**THE RECORDS**
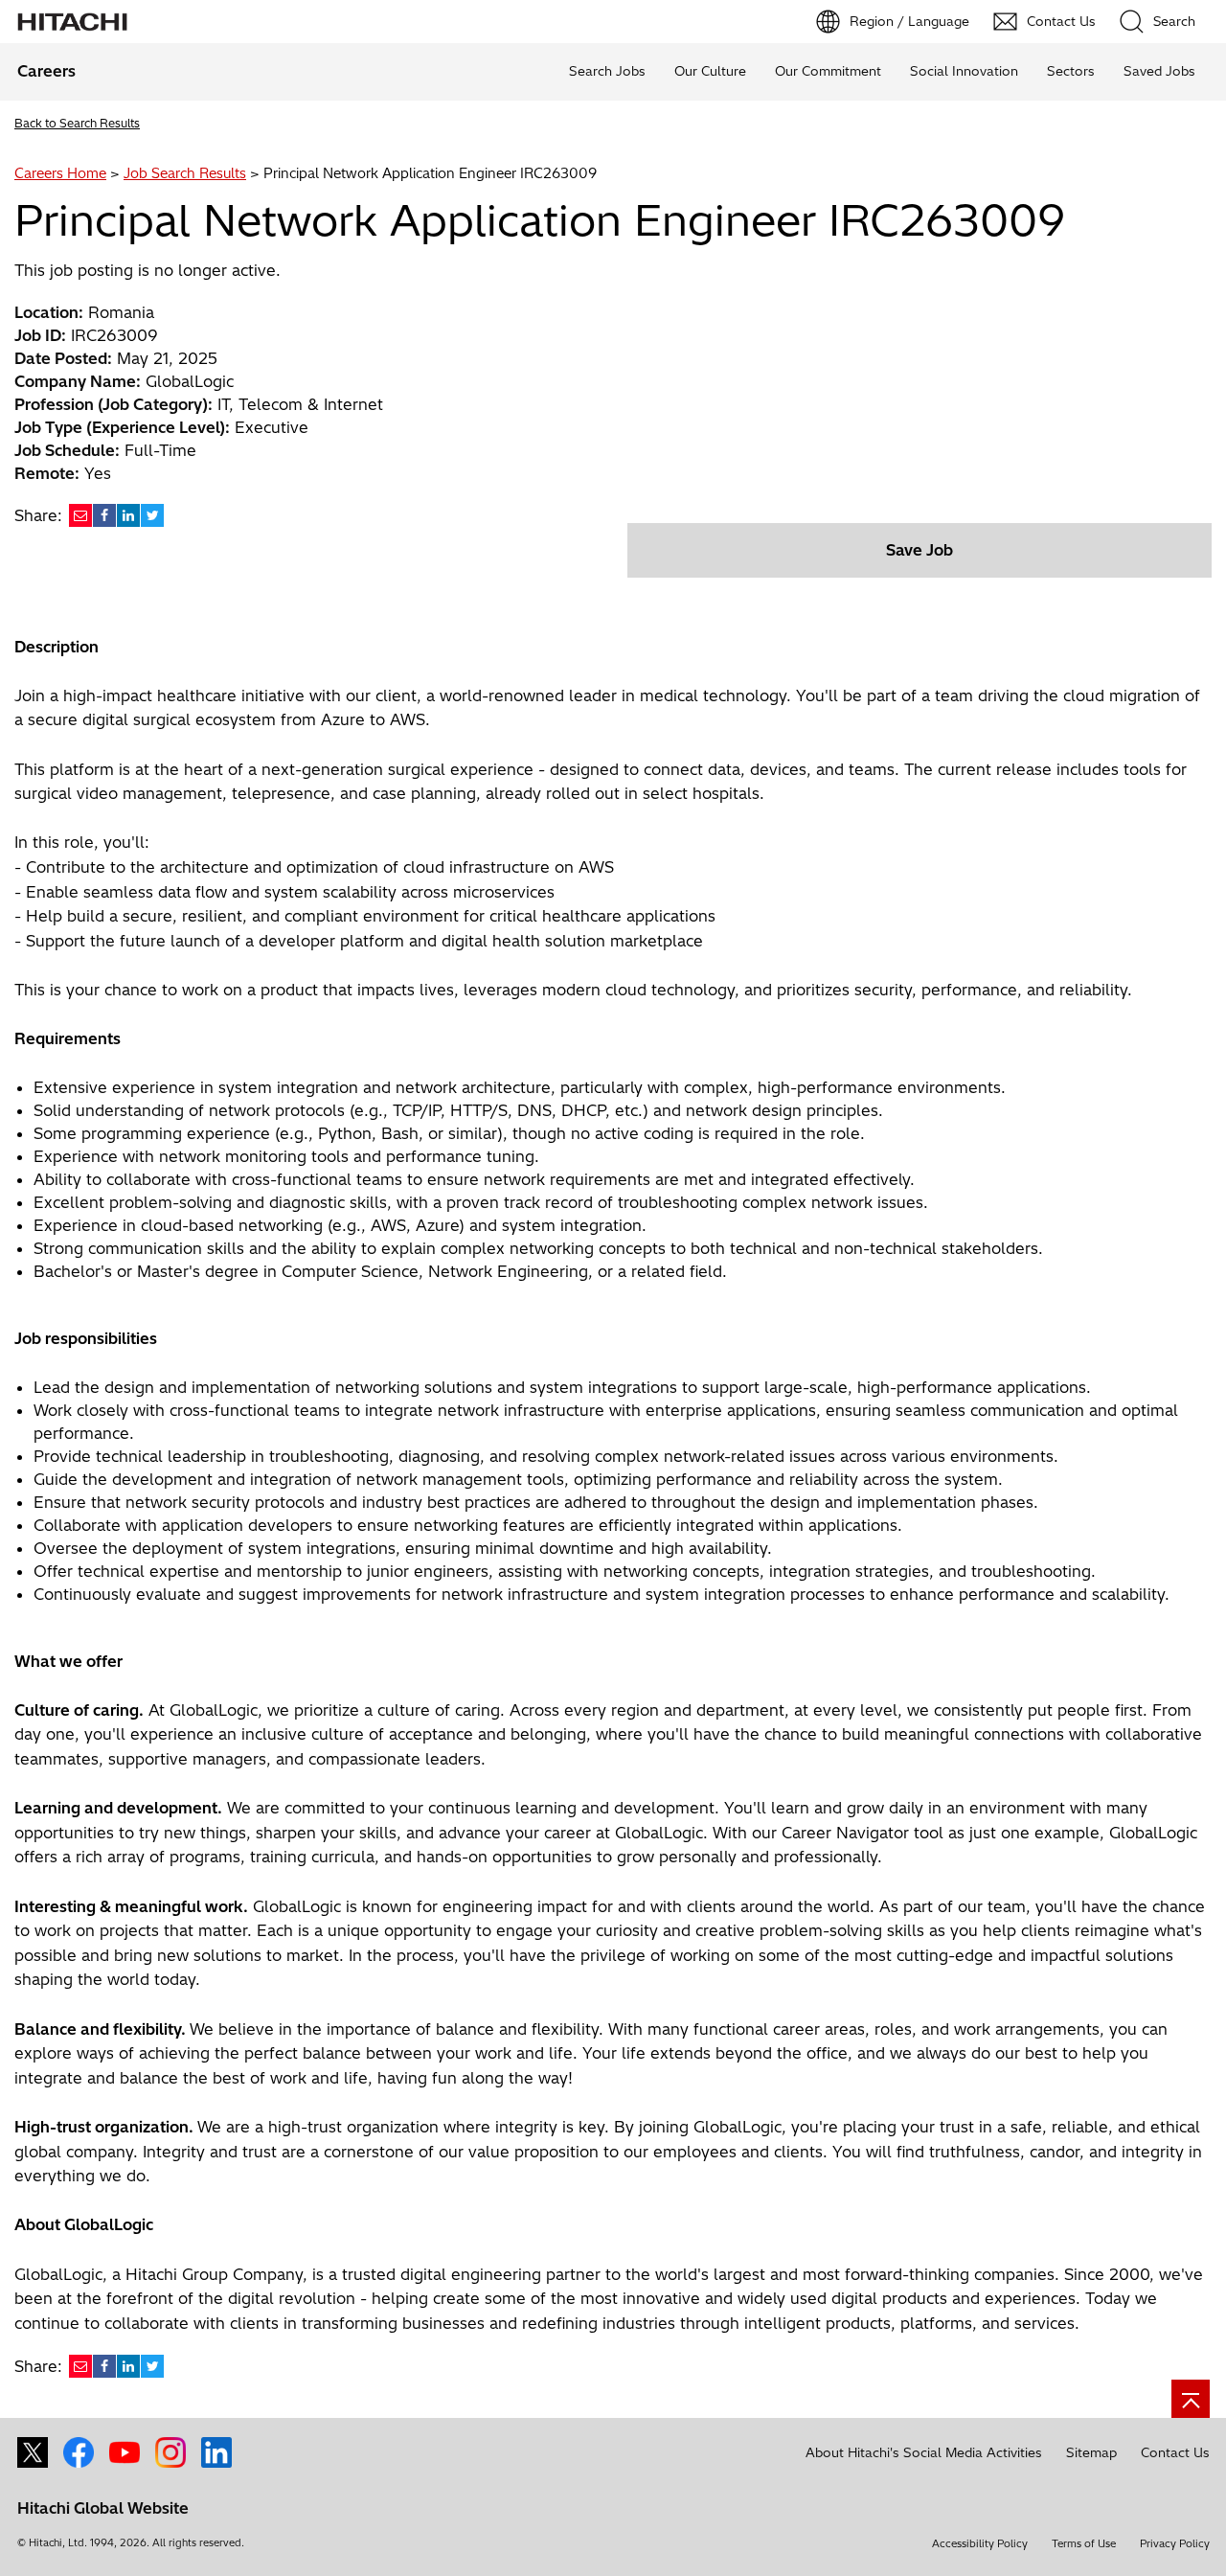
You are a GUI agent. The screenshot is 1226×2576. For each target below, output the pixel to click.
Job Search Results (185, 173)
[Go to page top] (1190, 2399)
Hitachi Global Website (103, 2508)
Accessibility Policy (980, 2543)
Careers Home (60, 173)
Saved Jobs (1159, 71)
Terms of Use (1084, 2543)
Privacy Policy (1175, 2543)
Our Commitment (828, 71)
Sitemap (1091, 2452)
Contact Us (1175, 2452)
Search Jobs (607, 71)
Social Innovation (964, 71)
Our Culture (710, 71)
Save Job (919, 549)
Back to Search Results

**TASK PROMPT**
Give again, exactly, the lines starting at the first entry above and ending at the line with "Search Jobs (607, 71)"; please leave pictures out.

**TASK OUTPUT**
You are a GUI agent. The screenshot is 1226×2576. For each target below, output the pixel to click.
Job Search Results (185, 173)
[Go to page top] (1190, 2399)
Hitachi Global Website (103, 2508)
Accessibility Policy (980, 2543)
Careers Home (60, 173)
Saved Jobs (1159, 71)
Terms of Use (1084, 2543)
Privacy Policy (1175, 2543)
Our Commitment (828, 71)
Sitemap (1091, 2452)
Contact Us (1175, 2452)
Search Jobs (607, 71)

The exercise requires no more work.